I really don’t intend to channel Fr. Stephen day-by-day. You can subscribe yourself, after all. I don’t even intend to have Orthodox testimonials as a regular feature. That’s a worthy goal, but I bring nothing unique to such efforts.

But for the second day in a row Fr. Stephen  has hit it out of the park, contrasting the Orthodox view of salvation to views common today – a theme that “recurs because it is so fundamental to the Christian faith and is at the same time largely unknown in our modern world.” Indeed it is.

Reduced to aphorism, the Orthodox view is that “Christ did not come to make bad men good, but to make dead men live.”

We have a problem that is rooted in the very nature of our existence, not in our behavior. We behave badly because of a prior problem.
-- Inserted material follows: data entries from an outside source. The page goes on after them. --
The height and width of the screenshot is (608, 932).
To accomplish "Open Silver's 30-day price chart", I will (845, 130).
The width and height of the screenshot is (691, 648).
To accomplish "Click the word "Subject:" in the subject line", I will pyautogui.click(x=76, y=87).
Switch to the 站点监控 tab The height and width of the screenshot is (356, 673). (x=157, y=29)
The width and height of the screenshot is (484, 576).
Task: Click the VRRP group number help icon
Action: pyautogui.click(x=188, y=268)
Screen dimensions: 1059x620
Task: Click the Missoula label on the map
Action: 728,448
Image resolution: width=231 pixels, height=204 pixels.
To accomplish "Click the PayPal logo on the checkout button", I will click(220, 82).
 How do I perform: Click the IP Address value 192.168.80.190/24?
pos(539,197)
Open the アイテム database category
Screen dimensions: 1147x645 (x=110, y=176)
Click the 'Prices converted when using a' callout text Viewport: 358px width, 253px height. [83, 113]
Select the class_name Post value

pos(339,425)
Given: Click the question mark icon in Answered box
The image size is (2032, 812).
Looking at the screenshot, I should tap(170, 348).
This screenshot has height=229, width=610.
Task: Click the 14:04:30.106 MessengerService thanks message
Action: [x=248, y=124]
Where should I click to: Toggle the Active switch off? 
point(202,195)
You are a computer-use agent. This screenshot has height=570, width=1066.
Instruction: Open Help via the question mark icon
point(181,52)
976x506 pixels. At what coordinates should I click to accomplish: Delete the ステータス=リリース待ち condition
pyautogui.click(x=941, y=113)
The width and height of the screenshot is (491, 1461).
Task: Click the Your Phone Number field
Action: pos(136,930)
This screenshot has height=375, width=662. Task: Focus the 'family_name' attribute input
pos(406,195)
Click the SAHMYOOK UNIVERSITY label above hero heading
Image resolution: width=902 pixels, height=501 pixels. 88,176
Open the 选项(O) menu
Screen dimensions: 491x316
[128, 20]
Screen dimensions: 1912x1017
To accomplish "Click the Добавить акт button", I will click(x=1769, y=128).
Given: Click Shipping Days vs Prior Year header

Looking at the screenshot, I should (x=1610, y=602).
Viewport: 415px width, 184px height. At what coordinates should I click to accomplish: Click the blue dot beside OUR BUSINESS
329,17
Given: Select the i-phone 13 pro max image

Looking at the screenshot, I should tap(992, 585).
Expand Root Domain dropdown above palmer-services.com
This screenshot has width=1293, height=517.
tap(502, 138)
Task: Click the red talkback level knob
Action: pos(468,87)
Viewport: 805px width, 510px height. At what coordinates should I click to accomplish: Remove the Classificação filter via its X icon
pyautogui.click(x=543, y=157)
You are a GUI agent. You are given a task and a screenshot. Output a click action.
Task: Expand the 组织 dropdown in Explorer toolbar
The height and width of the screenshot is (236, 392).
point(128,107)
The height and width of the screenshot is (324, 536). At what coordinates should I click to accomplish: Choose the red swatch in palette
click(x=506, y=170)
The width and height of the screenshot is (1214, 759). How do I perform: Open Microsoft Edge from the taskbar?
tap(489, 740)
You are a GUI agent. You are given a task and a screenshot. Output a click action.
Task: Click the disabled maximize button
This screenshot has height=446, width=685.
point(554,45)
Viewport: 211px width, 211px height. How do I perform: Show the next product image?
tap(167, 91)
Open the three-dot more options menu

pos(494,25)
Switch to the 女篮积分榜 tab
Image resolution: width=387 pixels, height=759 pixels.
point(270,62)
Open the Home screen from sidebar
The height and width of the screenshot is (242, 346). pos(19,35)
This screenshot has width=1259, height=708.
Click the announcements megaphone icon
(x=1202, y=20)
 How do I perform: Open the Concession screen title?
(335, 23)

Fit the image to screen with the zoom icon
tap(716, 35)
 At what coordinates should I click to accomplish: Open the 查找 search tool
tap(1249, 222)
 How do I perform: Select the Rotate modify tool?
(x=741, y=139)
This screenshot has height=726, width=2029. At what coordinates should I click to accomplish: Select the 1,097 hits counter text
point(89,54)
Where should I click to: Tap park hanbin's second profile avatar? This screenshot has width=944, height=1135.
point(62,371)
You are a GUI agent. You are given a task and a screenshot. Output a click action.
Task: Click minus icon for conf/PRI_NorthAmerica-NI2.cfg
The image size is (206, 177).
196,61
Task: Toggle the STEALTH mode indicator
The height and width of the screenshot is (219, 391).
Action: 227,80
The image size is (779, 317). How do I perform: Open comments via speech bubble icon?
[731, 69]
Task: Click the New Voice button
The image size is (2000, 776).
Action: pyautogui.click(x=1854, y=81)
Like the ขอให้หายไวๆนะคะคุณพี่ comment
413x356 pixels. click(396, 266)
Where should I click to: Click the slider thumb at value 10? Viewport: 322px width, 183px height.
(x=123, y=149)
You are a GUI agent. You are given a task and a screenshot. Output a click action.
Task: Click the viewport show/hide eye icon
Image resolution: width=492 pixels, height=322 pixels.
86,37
Good behavior will not correct the problem.

The sometimes tacit, sometimes explicit view that Christ indeed came to make bad men good strikes me as a variety of “Moralistic Therapeutic Deism.”

It is the deism that distinguishes the non-Orthodox view at issue today from the view that Christ came to secure the forensic declaration of our righteousness so we could get into heaven. This view I know first-hand to be common among evangelicals, fundamentalists and Calvinists – all of which I arguably have been in the past, though I would have denied being a fundamentalist.

Among the ramifications of the Orthodox view are some interesting comments Fr. Stephen makes about drinkin’ ‘n smokin’ and other fundy taboos.